Six Americans kidnapped by Houthi rebels in Yemen are suing the militia’s state sponsors, Iran, for their detention and torture that left one victim with injuries likened to those sustained in a high-speed motorbike crash.
Legal papers filed by a law firm in Virginia contain graphic details of beatings, whipping with wires and inadequate medical help at a political prison, the National Security Bureau, in the capital Sanaa, where all six are thought to have been held over periods from 2015 to 2020.
The six say that a reason for them being taken was for the Iran-backed Houthis to secure ransom payments for their return but while they were held – sometimes in solitary confinement – they were attacked by guards and other prisoners.
One of the six, freelance journalist Casey Coombs, was badly beaten in 2015 by two cellmates who were given wooden clubs and told to carry out the attack by their guards, court documents say. He was left with severe injuries that required nine hours of surgery after he was flown to the US via Oman for surgery to save his life and avoid paralysis after 17 days in custody.
"The surgeons compared the severity to what could be expected from a high-speed motorcycle crash or falling several storeys," said his court claim.
The six suing Tehran include businessman Mikael Gidada and former aid worker Sandra Loli, who were released in October 2020 as part of a prisoner swap for 283 Houthi fighters, US court documents say.
The pair and their families are claiming more than $380 million in a second tranche of claims first brought by a law firm in September last year. Mr Coombs is part of a group of four who were all kidnapped in 2015 and have claimed nearly $700m against Iran in a case launched in 2019.
The six are able to sue Iran in the US as it is one of four countries currently designated a state sponsor of terrorism – along with Cuba, North Korea and Syria – where normal immunity for nations does not apply.
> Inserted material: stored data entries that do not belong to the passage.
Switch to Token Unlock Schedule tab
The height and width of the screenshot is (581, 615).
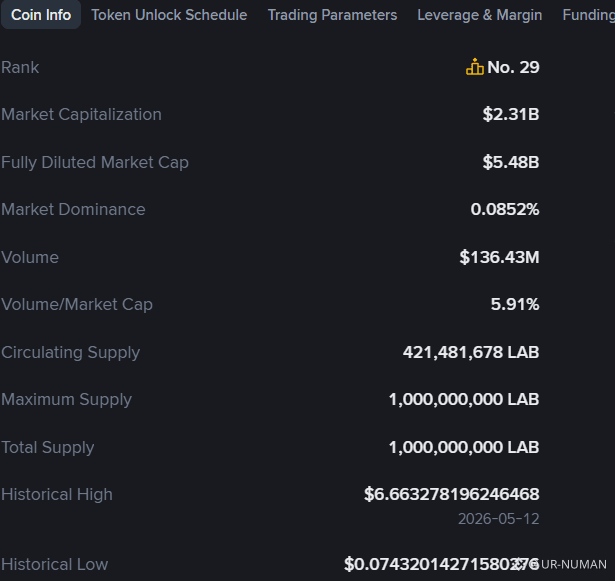coord(169,15)
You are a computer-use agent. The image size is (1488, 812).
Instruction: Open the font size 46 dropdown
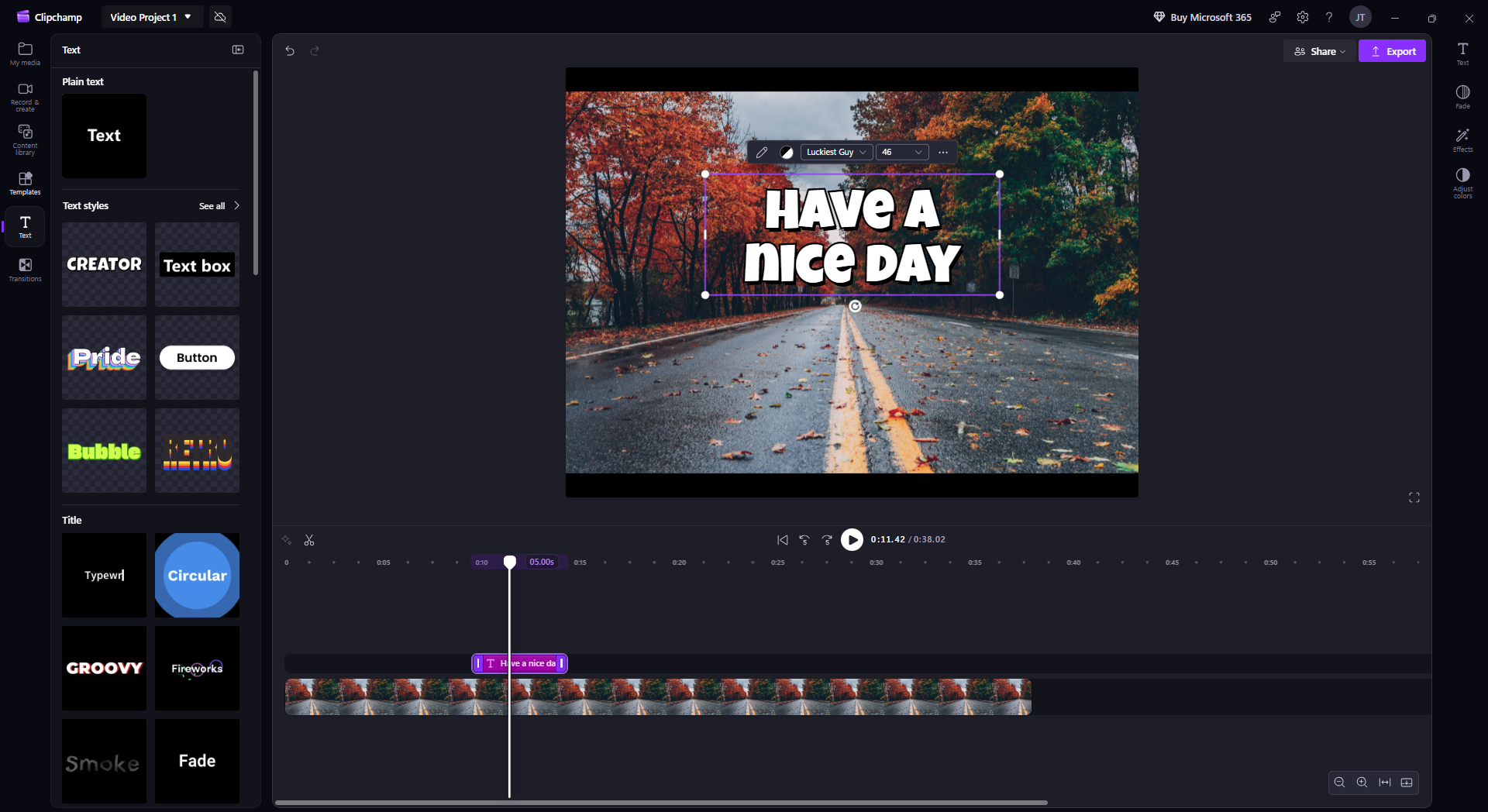901,153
The case builds on a successful legal claim by the law group, Singer Davis, after two Americans, John Hamen and Mark McAlister, were taken hostage in 2015. Hamen was subsequently killed by his captors while Mr McAlister was freed after more than six months.
Mr McAlister and the two men’s families were awarded about $84m in compensation and $169m in damages designed to punish Iran – but the difficulty lies in collecting the money from Iran.
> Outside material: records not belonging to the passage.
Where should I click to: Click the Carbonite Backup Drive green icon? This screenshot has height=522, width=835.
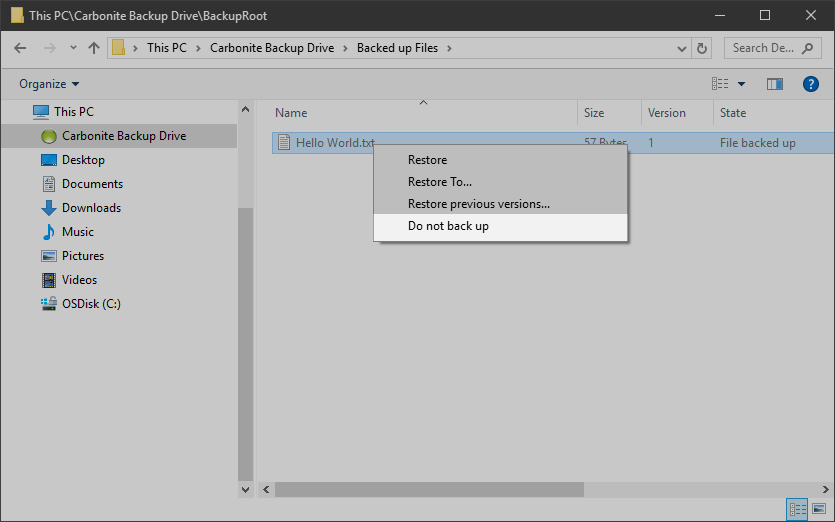click(48, 136)
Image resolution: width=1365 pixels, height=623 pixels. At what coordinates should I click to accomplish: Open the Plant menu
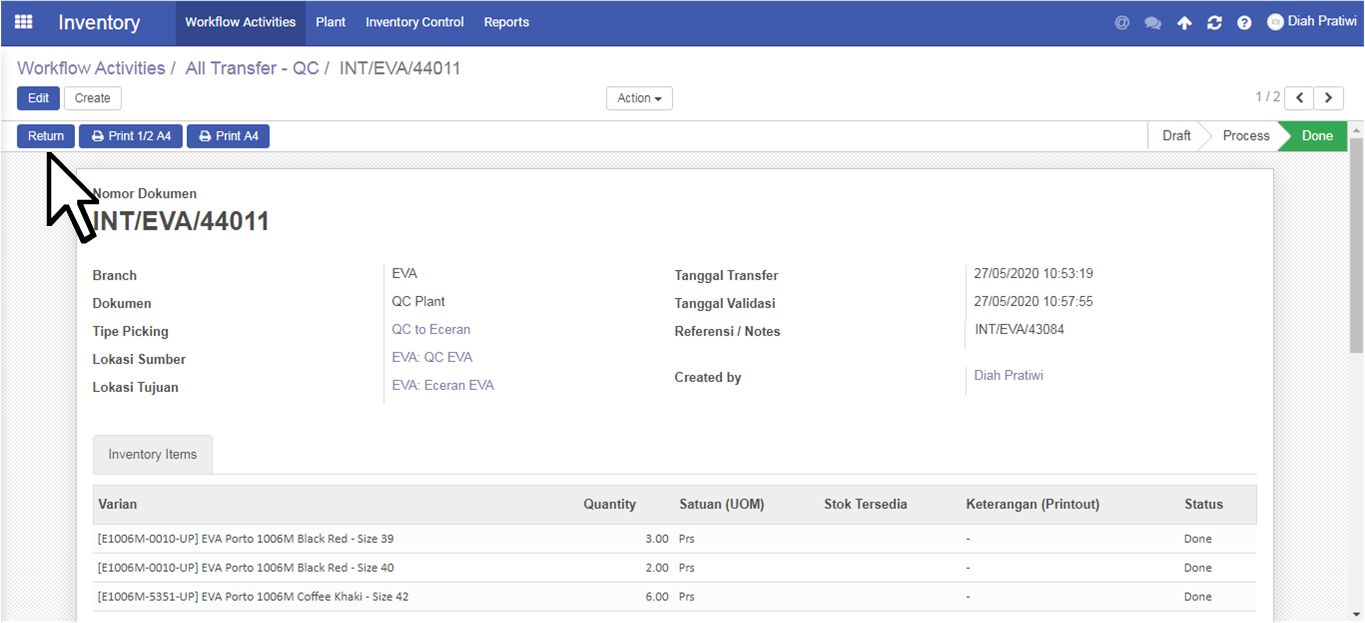click(x=331, y=22)
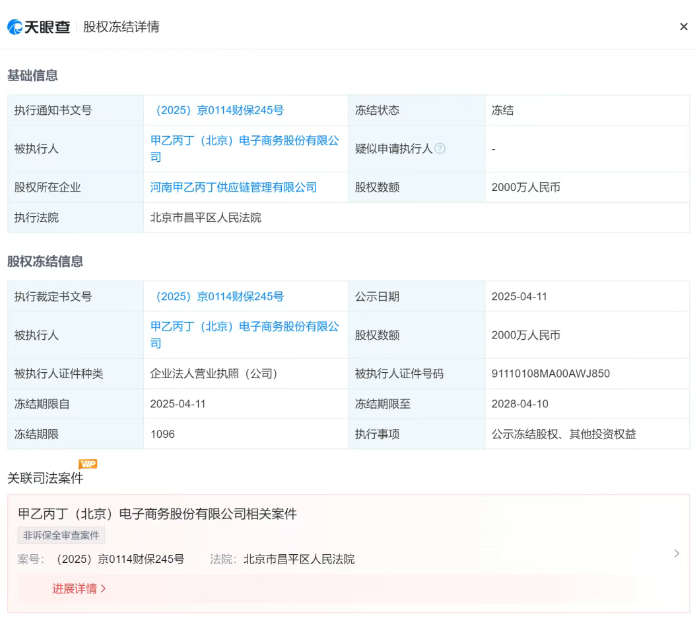The height and width of the screenshot is (626, 698).
Task: Click the Tianyancha logo in header
Action: pos(39,26)
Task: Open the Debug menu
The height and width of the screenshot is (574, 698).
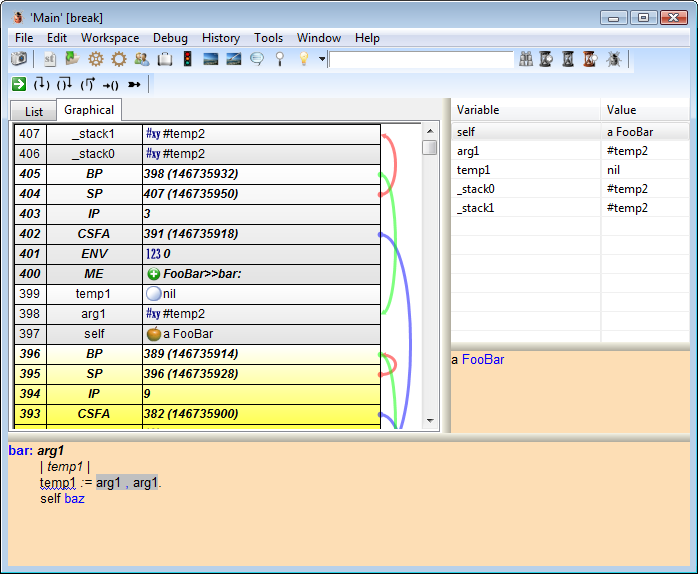Action: pyautogui.click(x=169, y=38)
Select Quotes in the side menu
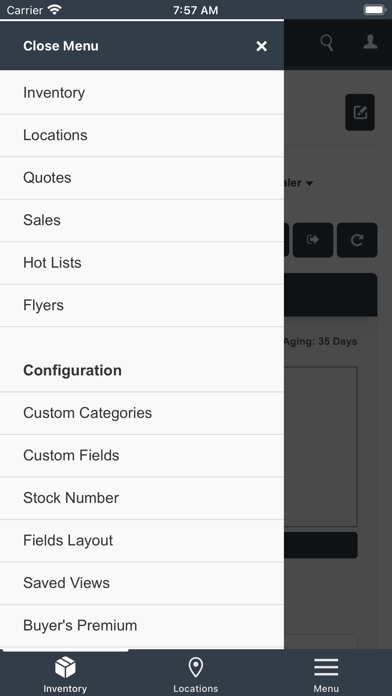This screenshot has height=696, width=392. click(142, 178)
“That’s obviously a long shot,” said Kevin Hoffman, a lawyer for the six. “We don’t expect to stumble on Iranian money we are hoping to collect.”
In the Hamen case, they have claimed about 6 per cent of the compensatory damages so far from a state-backed pot for victims of terrorism, funded in part from penalties paid by sanctions-busters in the US.
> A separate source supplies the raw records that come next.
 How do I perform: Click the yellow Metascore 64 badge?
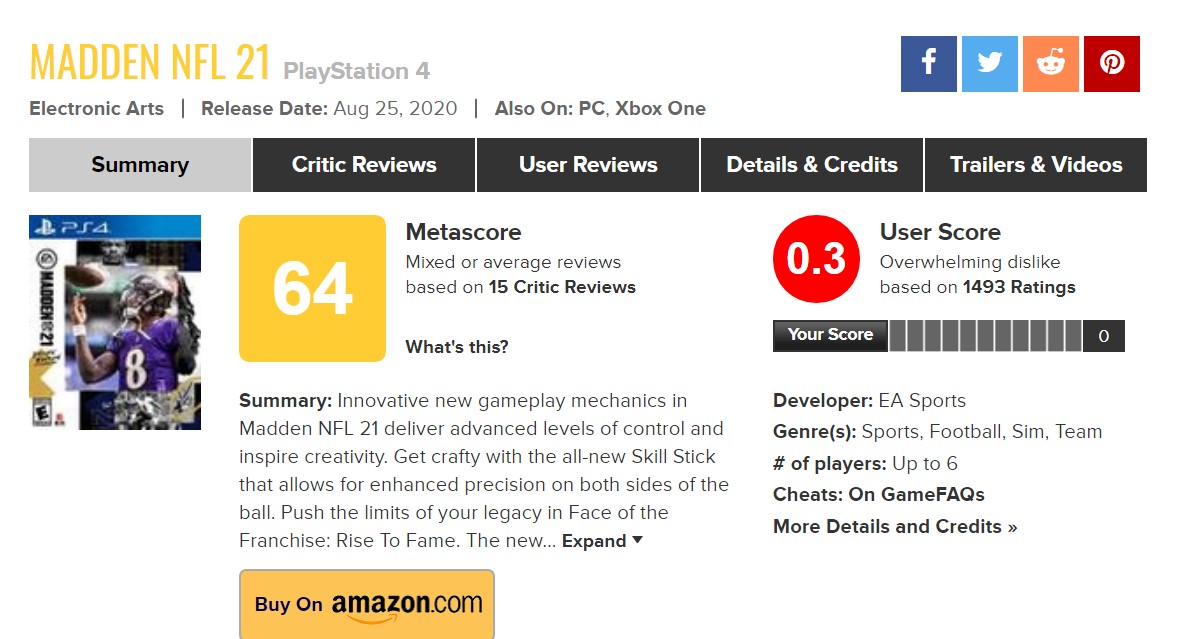tap(312, 288)
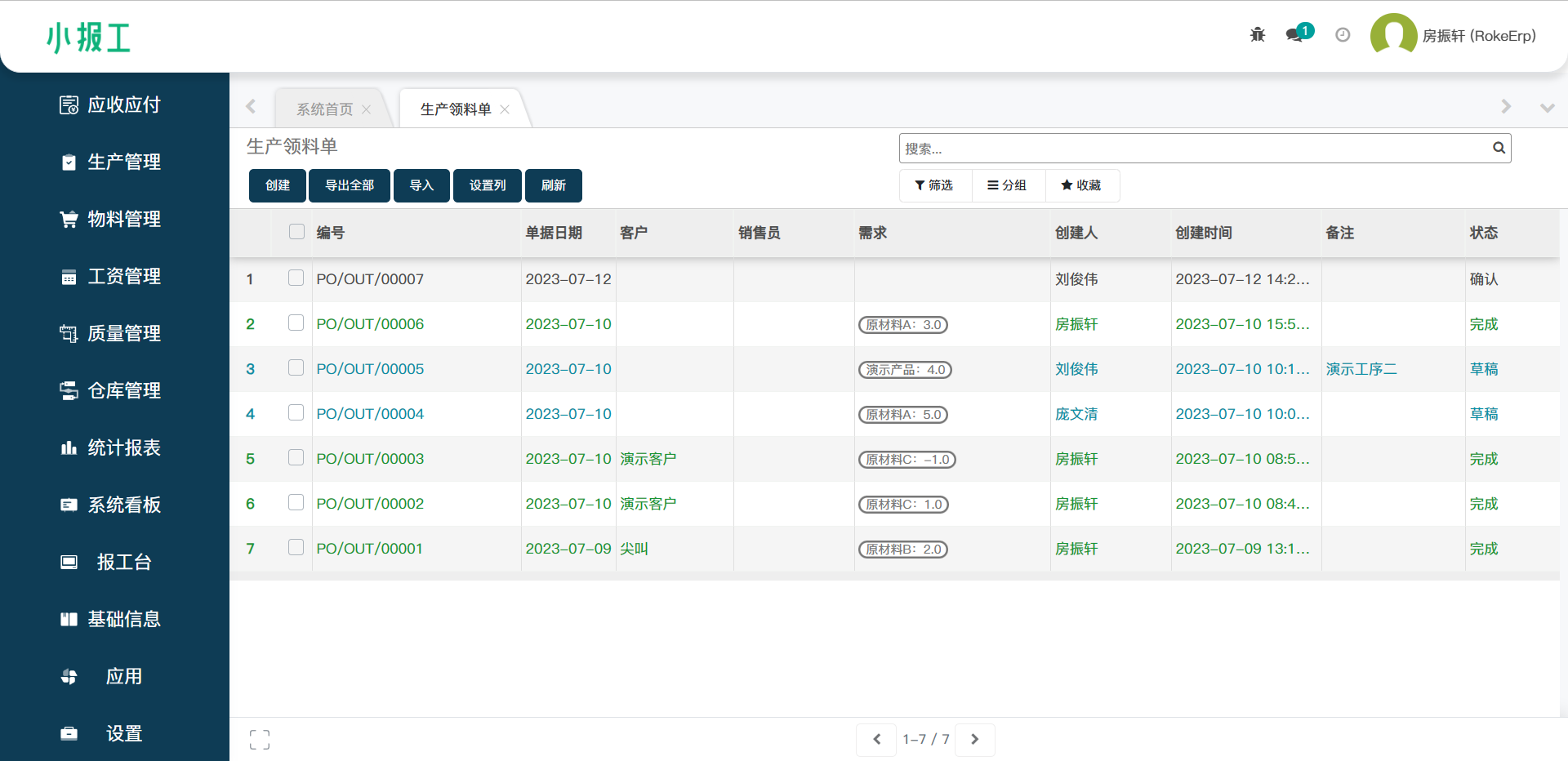1568x761 pixels.
Task: Expand the tab list chevron dropdown
Action: 1547,108
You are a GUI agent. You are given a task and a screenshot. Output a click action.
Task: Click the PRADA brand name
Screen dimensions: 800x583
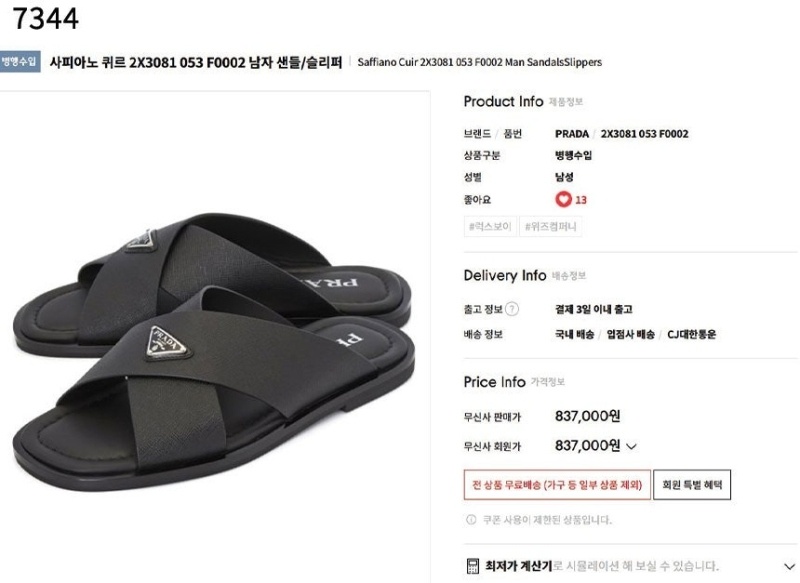pyautogui.click(x=572, y=133)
A similar process is likely to be followed if they win judgment for the six. Iran is served papers through Swiss intermediaries but does not send lawyers to contest the claims.
Mr Gidada, who had interests in mining, export and water bottling industries, was unable to flee after the Houthi takeover of Sanaa. His business partner was killed by the Houthis in March 2018.
The following month, Houthi soldiers turned up at his home to arrest him before blindfolding, handcuffing and striking him repeatedly with guns when he shouted for help.
He was held in a brightly lit cell for 899 days where the light was kept on at all times and was allowed only three calls to his family during that time.
He counted 39 interrogations for up to 12 hours during which he was told he would die in prison unless he admitted to spying on behalf of the US and Israel. He was also threatened with being put in a cell with members of ISIS and Al Qaeda.
“During some of the interrogations, Mike was forced to do hard physical exercises, such as squats, while lifting heavy objects and being whipped with an electrical wire,” court papers said.
“He was once forced to drink a gallon of water as quickly as possible right before one of these sessions.”
Mr Gidada suffered a stroke two months after his release and was diagnosed with diabetes and high blood pressure.
“These conditions came about as a result of his treatment in captivity at the hands of the Houthis,” the papers said.
Ms Loli was held in Yemen for 491 days. Her interrogator once showed her “pictures from her son’s high school graduation, forcing her to look at them so she knew what she was missing”, the documents said.